2012-06-16 Thread Ciaran McCreesh
On Sat, 16 Jun 2012 20:59:18 +0200
Pacho Ramos pa...@gentoo.org wrote:
  Naah. This is one of those things that requires developers to put
  quite a lot of exta effort in to their packages in order to improve
  the quality of experience for users, which means it's not going to
  be suitable for Gentoo's development model.
 
 Well, not all people have infinite time to put that huge effort you
 sometimes would demand us to make things work perfectly :|

There are two problems with that answer.

Firstly, if getting something right takes a developer an extra ten
minutes but saves each user one second of effort, it should be
considered highly worthwhile. The fact that it isn't reflects very
poorly upon Gentoo's attitude towards its users.
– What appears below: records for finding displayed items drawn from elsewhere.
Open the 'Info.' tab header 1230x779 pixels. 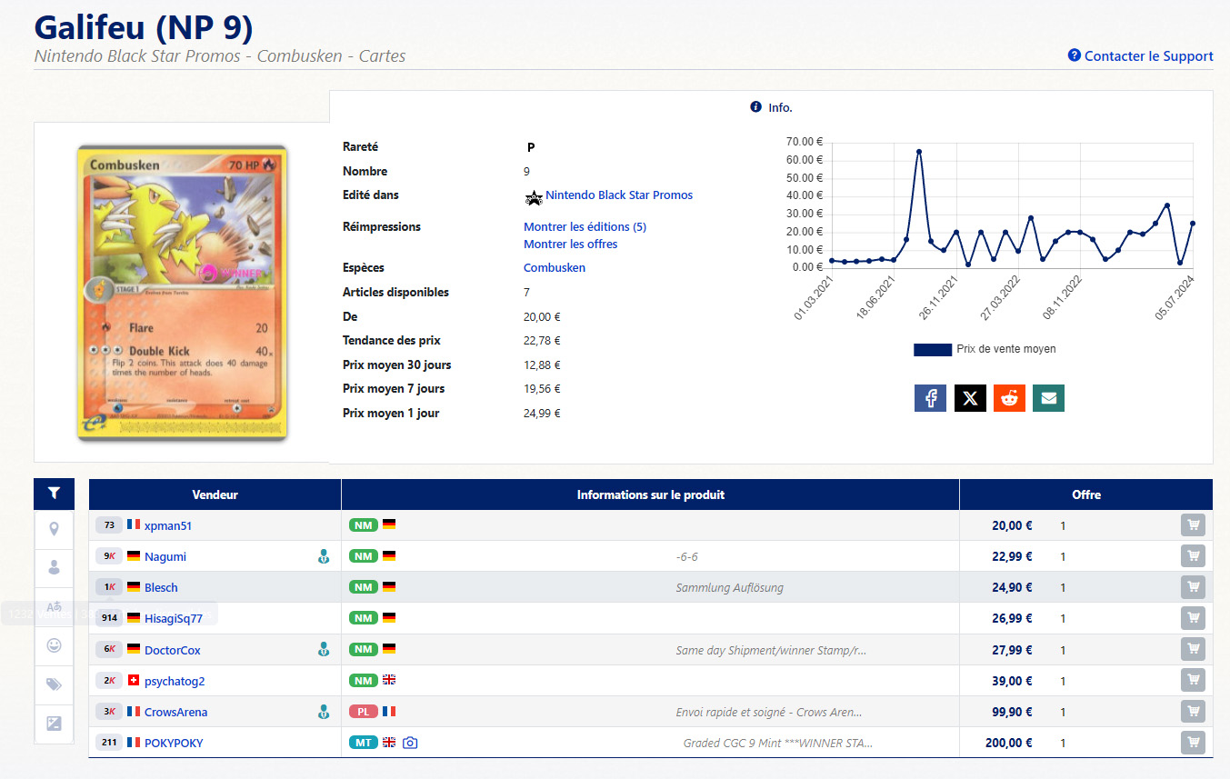(x=771, y=107)
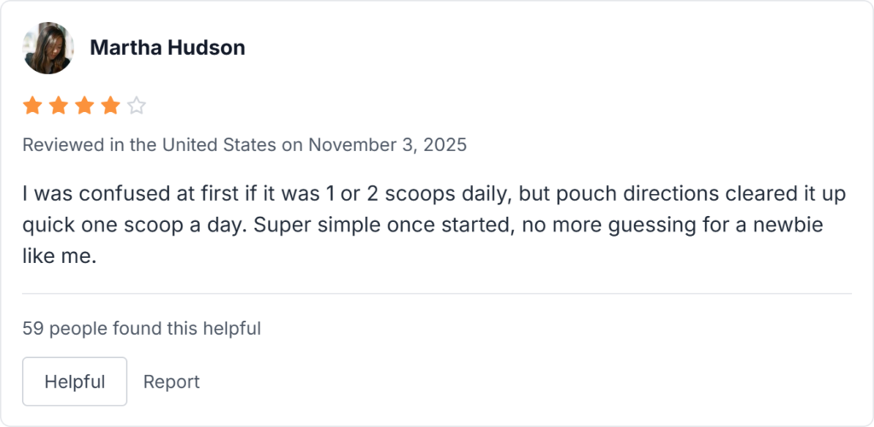Report Martha Hudson's review
Viewport: 874px width, 427px height.
click(172, 382)
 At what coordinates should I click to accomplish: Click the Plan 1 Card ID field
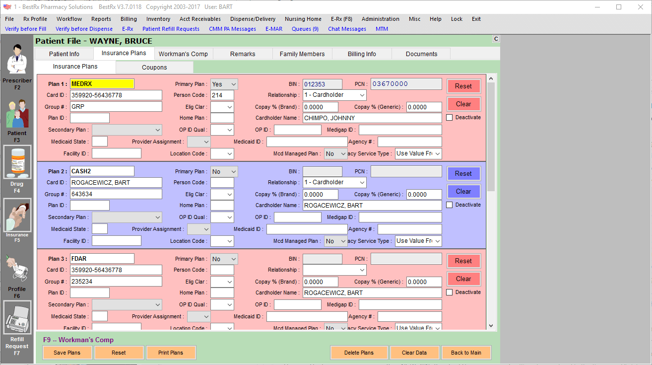(x=116, y=95)
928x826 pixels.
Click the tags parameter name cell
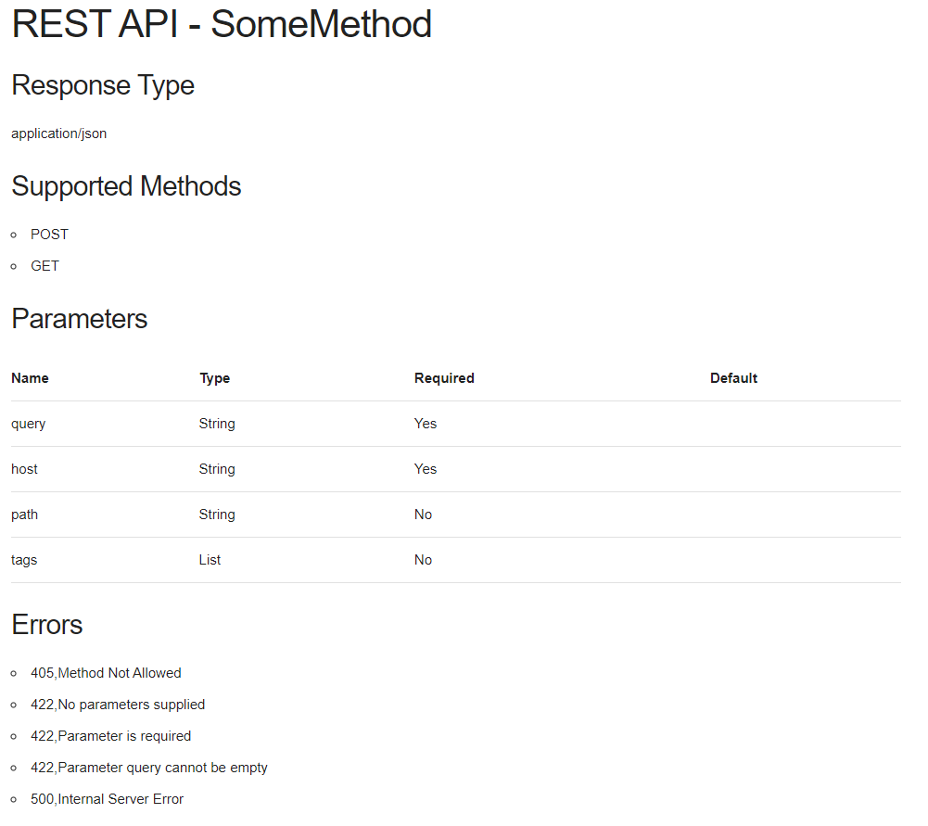pos(24,560)
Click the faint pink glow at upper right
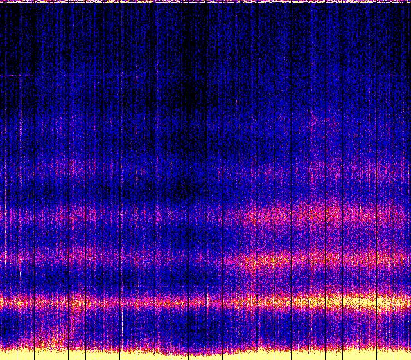The image size is (411, 360). click(x=334, y=119)
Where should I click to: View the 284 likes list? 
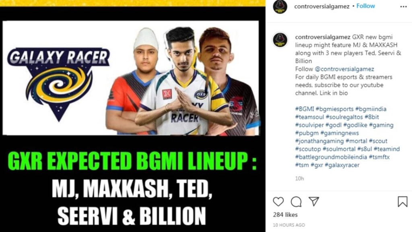point(285,215)
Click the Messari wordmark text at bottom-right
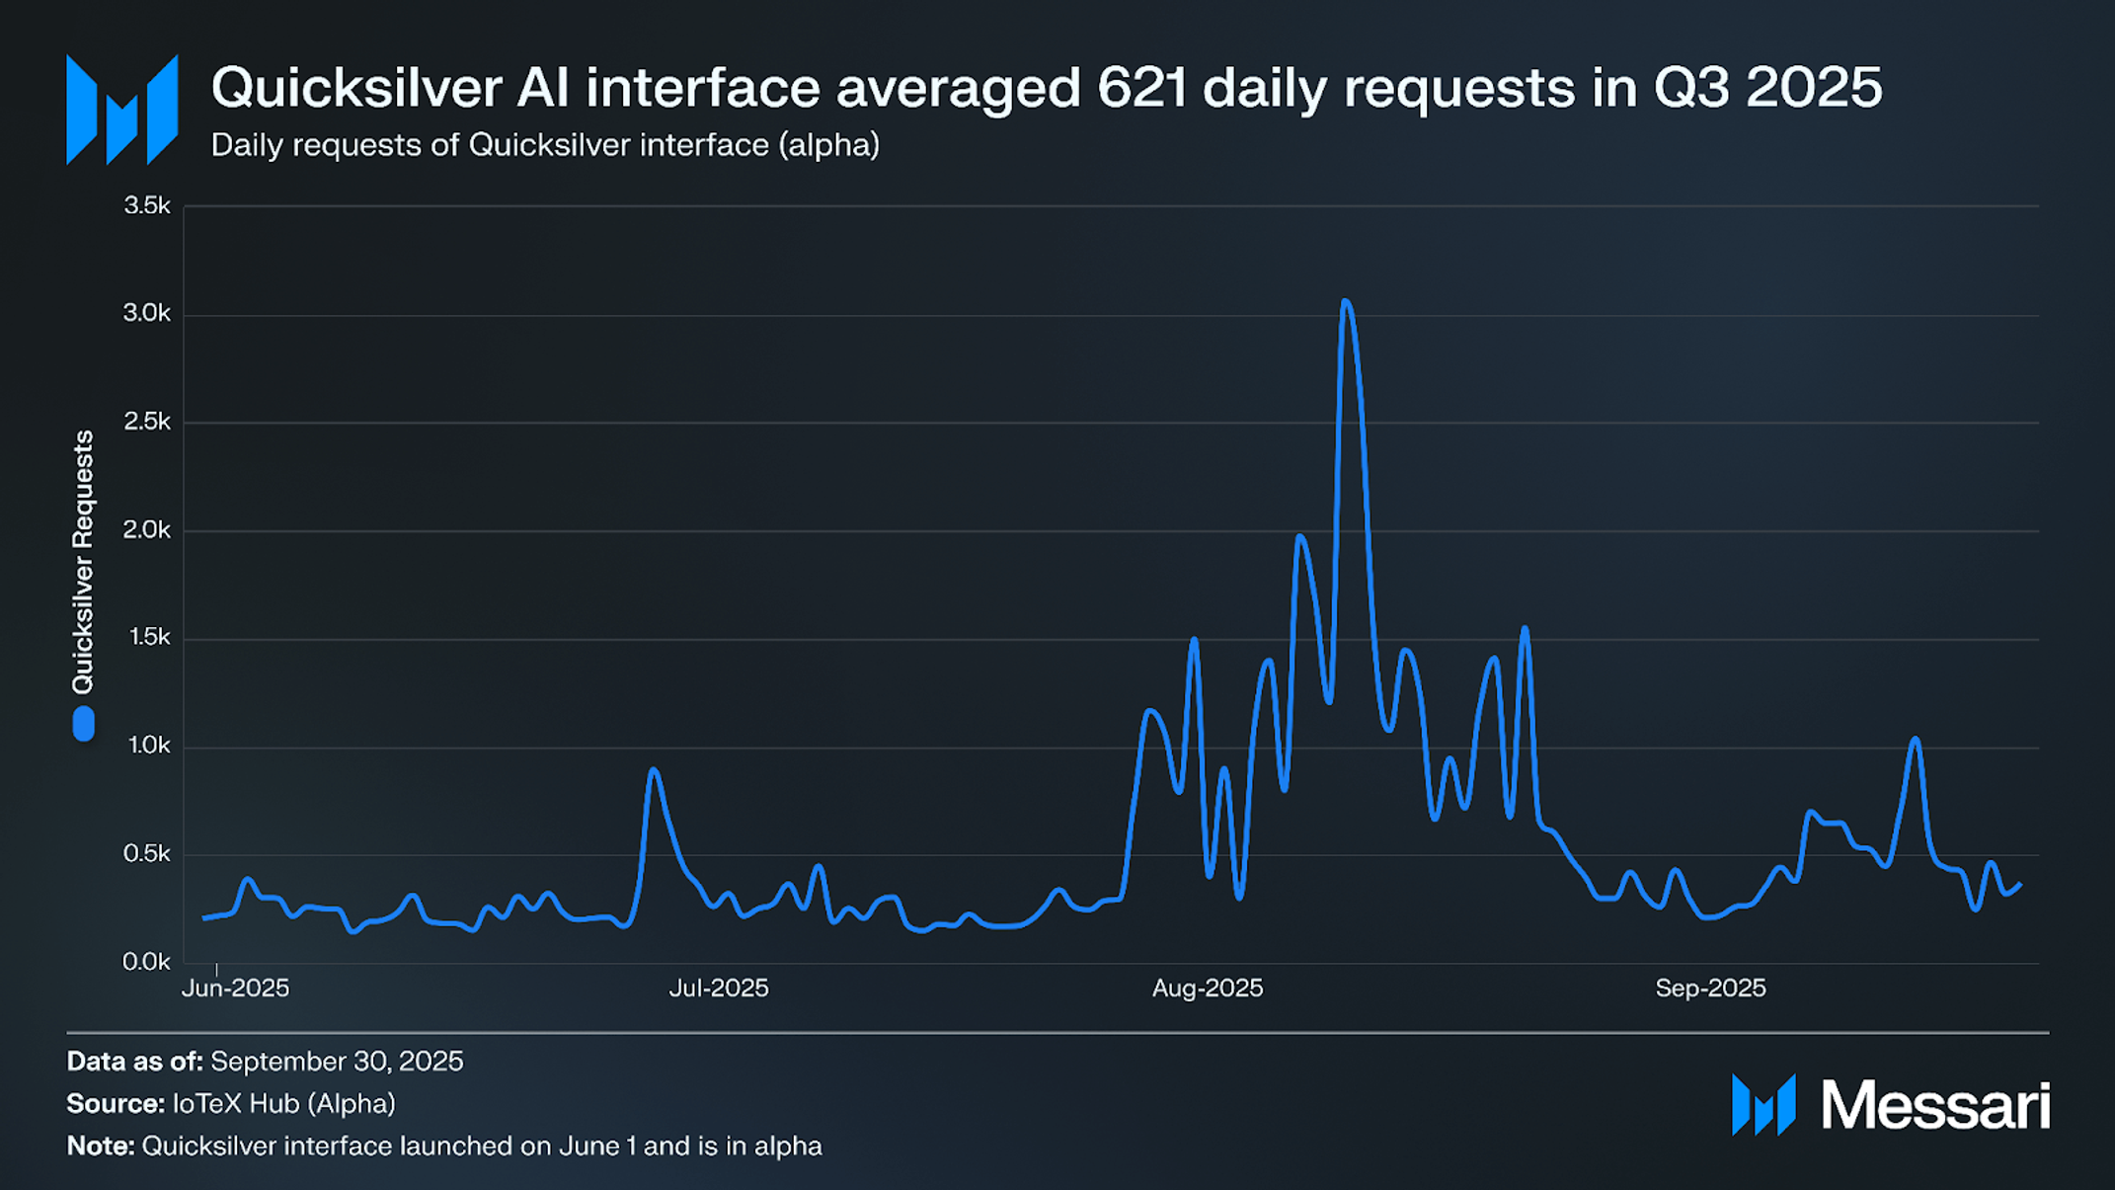This screenshot has width=2115, height=1190. [1935, 1105]
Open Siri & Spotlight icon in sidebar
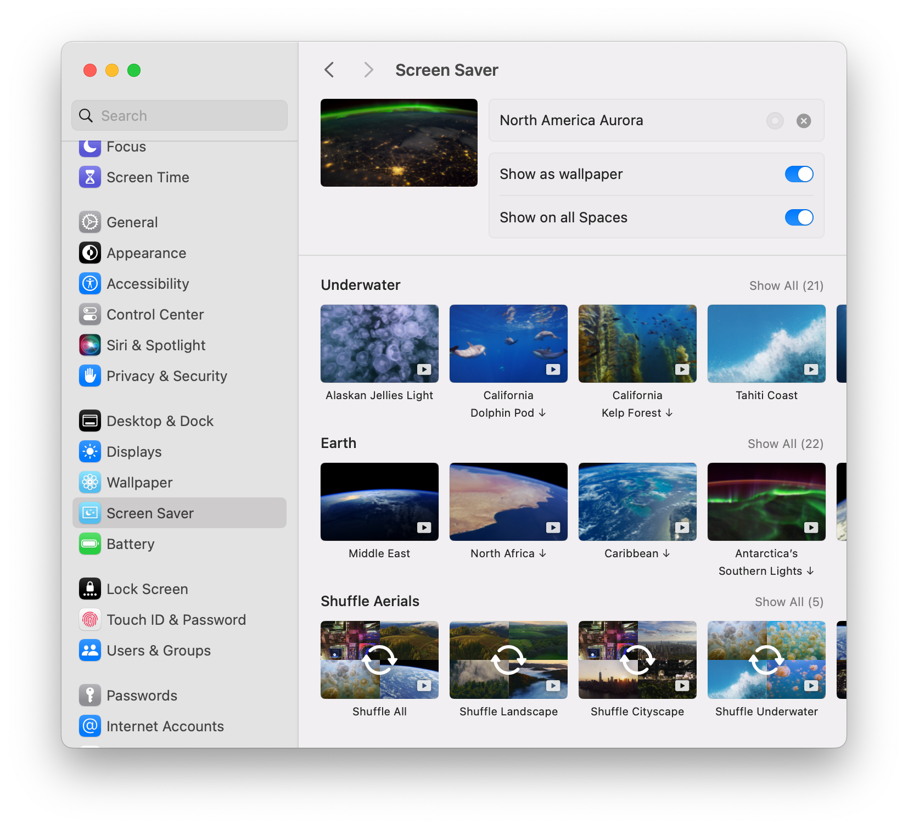The height and width of the screenshot is (829, 908). pos(90,345)
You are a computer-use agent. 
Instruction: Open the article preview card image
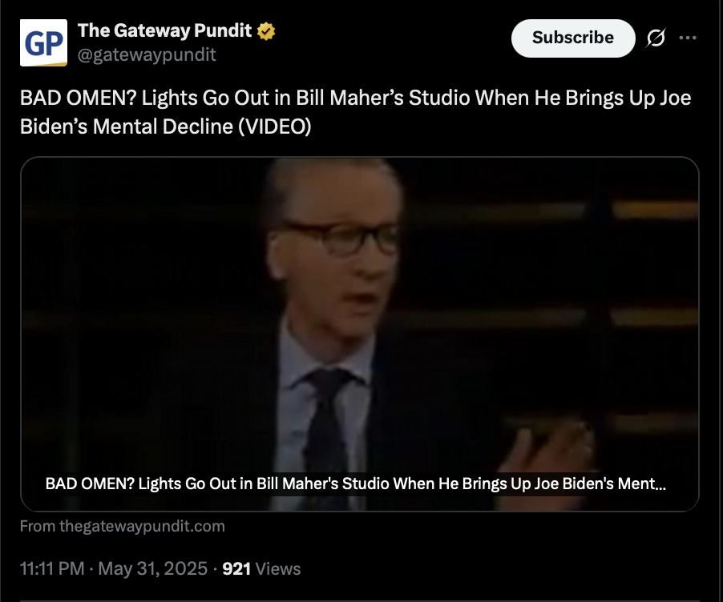(x=360, y=334)
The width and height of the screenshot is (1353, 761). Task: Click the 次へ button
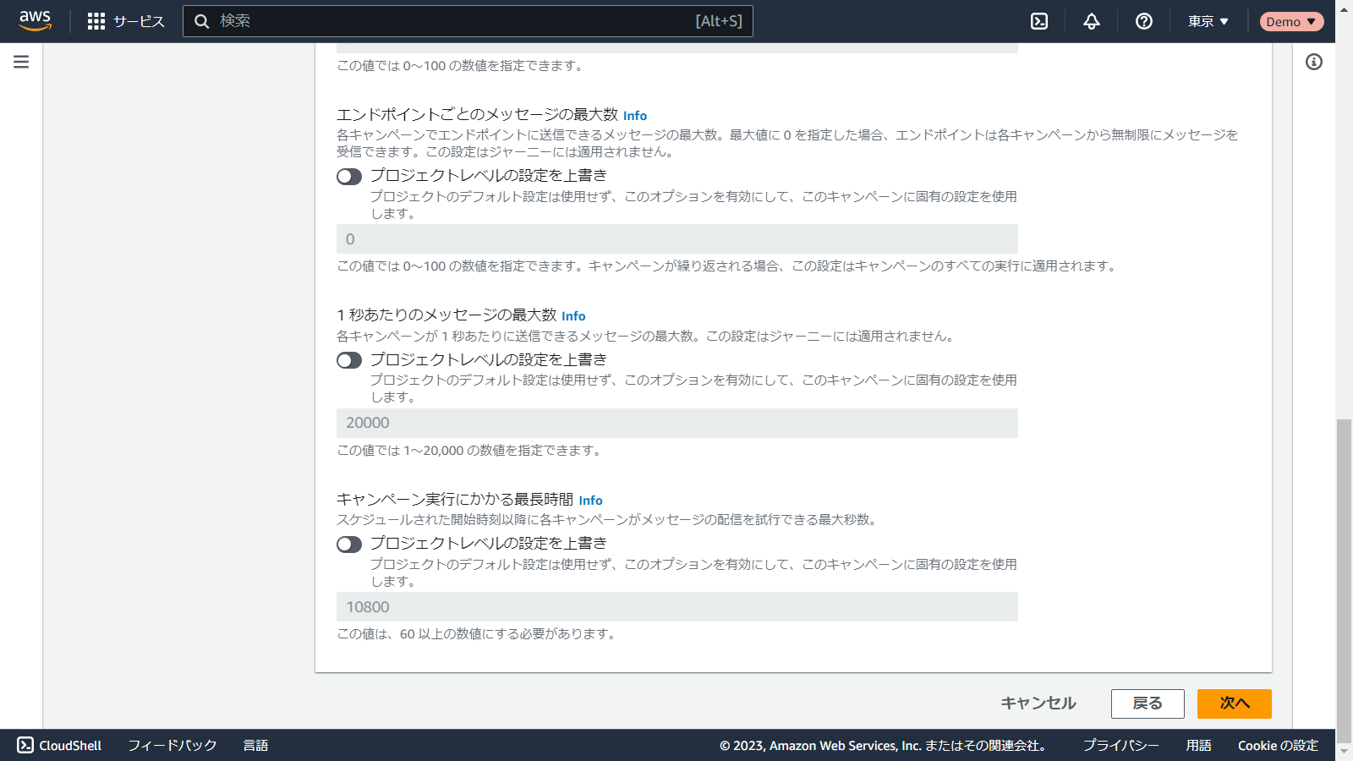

Secondly, most of Gentoo's effort these days seems to be being spent
cleaning up self-inflicted problems. Technical debt really is an
issue here. By not doing things properly now, you're just adding to the
problems facing future developers.

 (and looks like Exherbo developer also have the same problem as this
 model is still not implemented there, no? And that is normal, they
 also have time constraints for sure)

Exherbo's generally pretty good at rewrite all the packages! type
things. Partly that's because there are fewer packages (but then there
are much better mechanisms for handling unpackaged packages), but it's
also because QA and having a clean architecture are taken seriously
there. Exherbo does have := and :*, and makes heavier use of slotting
than Gentoo (partly due to having a much better 'alternatives'
implementation). It doesn't have parts, because I've not had time to
work out exactly how to get the resolver to do them cleanly. Once the
package mangler side is done, experience has shown that there will be a
very short delay before every relevant package is using it.